Дня через два после приезда в Сент-Луис я шел по Четвертой улице, как вдруг какой-то седовласый человек вздрогнул, проходя мимо меня, потом остановился, вернулся, пристально посмотрел на меня, нахмурив брови, и наконец проговорил сурово и серьезно:
— Слушайте, вы уже наконец напились?
Сначала я подумал, что это сумасшедший. Но вдруг, словно меня озарило, я узнал его. Я изо всех сил постарался покраснеть, так что каждый мускул во мне напрягся, и ответил так ласково и заискивающе, как только смог:
— Немножко задержался, но вот сейчас я как раз иду в то самое место, где можно выпить. Пойдемте со мной, помогите!
Он немного смягчился и оказал, что если я поставлю бутылку шампанского, то мое предложение будет вполне приемлемо. Он объяснил, что увидел мою фамилию в газетах, бросил все свои дела и поехал с твердым намерением найти меня или умереть, заставить меня ответить как следует на его вопрос — или убить меня; впрочем, тут его суровость была в значительной мере напускной.
Наша встреча напомнила мне беспорядки в Сент-Луисе около тридцати лет тому назад. В то время я с неделю жил там в пансионе, а этот человек, тогда юноша, жил напротив меня через вестибюль. Мы видали и драки и убийства, затем как-то вечером мы отправились в арсенал, где собралось около двухсот человек, которых вызвали, чтобы вооружить и под командой военного отправить на усмирение участников беспорядков. Мы обучались до десяти часов вечера; тут принесли известие, что огромная толпа идет с окраины города и сокрушает все на пути. Тотчас же наша колонна двинулась. Ночь была очень жаркая, а мое ружье очень тяжело. Мы шли да шли; и чем ближе мы подходили к месту схватки, тем жарче мне становилось и тем больше хотелось пить. Я шел за своим приятелем и в конце концов попросил его подержать мое ружье, пока я схожу напиться. Я ускользнул и пошел домой.
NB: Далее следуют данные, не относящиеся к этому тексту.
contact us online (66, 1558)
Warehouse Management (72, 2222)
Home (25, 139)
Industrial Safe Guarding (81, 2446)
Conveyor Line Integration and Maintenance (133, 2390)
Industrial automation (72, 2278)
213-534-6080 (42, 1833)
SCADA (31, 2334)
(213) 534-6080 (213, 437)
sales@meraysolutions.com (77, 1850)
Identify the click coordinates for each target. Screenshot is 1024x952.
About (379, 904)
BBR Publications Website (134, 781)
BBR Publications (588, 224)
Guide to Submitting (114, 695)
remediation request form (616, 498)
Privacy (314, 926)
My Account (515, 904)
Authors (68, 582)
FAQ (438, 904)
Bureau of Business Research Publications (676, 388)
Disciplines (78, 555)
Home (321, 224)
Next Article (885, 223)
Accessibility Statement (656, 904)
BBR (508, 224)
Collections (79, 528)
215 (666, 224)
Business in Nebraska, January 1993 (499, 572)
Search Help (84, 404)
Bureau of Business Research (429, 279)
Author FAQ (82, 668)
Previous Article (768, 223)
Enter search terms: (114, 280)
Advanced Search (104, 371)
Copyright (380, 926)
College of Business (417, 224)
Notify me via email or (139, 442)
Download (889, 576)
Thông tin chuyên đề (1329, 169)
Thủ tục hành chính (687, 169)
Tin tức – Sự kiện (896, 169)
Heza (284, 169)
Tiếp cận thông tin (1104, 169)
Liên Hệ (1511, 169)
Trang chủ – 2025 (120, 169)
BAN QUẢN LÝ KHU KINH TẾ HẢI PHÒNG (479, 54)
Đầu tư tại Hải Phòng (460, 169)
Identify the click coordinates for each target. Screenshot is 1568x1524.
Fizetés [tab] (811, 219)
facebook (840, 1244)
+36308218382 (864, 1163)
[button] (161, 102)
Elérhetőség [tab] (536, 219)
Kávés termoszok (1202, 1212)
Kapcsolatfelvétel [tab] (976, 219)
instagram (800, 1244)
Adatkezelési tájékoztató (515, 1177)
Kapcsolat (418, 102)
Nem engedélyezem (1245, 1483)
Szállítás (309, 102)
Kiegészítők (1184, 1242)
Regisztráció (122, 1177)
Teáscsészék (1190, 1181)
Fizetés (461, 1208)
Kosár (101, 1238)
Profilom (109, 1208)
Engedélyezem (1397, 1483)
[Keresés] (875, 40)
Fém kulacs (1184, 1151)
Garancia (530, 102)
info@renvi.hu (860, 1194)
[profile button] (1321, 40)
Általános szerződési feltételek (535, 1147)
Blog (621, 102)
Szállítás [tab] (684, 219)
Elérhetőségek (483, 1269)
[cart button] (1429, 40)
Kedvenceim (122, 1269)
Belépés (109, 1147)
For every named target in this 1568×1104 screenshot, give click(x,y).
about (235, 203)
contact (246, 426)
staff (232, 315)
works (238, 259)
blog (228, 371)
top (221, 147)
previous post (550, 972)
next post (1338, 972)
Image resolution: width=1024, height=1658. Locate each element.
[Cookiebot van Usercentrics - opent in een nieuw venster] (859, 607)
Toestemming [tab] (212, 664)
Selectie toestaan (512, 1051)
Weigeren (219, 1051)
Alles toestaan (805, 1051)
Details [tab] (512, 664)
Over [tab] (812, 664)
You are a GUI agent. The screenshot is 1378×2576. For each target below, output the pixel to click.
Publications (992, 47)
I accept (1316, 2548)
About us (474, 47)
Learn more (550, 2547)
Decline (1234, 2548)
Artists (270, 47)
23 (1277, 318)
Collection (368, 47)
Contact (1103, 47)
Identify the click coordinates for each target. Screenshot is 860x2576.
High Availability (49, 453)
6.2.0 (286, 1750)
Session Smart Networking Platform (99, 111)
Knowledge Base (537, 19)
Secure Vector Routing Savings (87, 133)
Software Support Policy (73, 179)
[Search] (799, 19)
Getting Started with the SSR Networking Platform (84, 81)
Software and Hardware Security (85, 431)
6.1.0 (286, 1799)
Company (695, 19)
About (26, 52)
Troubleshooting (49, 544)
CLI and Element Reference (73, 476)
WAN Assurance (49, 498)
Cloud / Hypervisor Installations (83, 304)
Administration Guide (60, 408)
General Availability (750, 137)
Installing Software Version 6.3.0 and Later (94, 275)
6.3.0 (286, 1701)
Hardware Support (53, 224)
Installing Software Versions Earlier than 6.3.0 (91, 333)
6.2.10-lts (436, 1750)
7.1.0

Разумеется, я не беспокоился о нем: теперь он был так прекрасно вооружен, что уж конечно мог справиться с любой опасностью. Если бы я в этом сомневался, я бы достал для него еще одно ружье. Я уехал из города на следующее утро довольно рано, и если бы этот седеющий человек не прочел теперь моего имени в газетах в Сент-Луисе и не решил меня отыскать, я бы до гроба находился в мучительной неизвестности: благополучно ли окончилась для него схватка, или нет. Я понимаю, что мне надо было узнать об этом тридцать лет тому назад. Я, конечно, узнал бы, если бы ружья были у меня, но при создавшихся обстоятельствах он лучше меня мог произвести эти розыски.
В один из понедельников, вскоре после нашего посещения Сент-Луиса, газета «Глоуб-Демократ» вышла с несколькими страницами воскресной статистики, из которой явствовало, что накануне сто девятнадцать тысяч четыреста сорок восемь жителей Сент-Луиса присутствовало на утреннем и вечернем богослужении, и двадцать три тысячи сто два ребенка посетило воскресную школу. Таким образом, сто сорок две тысячи пятьсот пятьдесят людей из четырехсоттысячного населения города благочестиво провели воскресный день. Я нашел эти сведения в сокращенном виде, в телеграмме «Ассошиэйтед Пресс» и сохранил их. Из них явствует, что Сент-Луис стал гораздо религиознее, чем был в мое время. Но сейчас, внимательно рассматривая эти цифры, я подозреваю, что телеграф их исказил. Не может быть, чтобы в городе было больше ста пятидесяти тысяч католиков, — остальные двести пятьдесят тысяч должны быть протестанты. Из этих двухсот пятидесяти тысяч, как выходит по этой же сомнительной телеграмме, только двадцать шесть тысяч триста шестьдесят два были в церкви и в воскресной школе, а из ста пятидесяти тысяч католиков сто шестнадцать тысяч сто восемьдесят восемь посетили церковь и воскресную школу.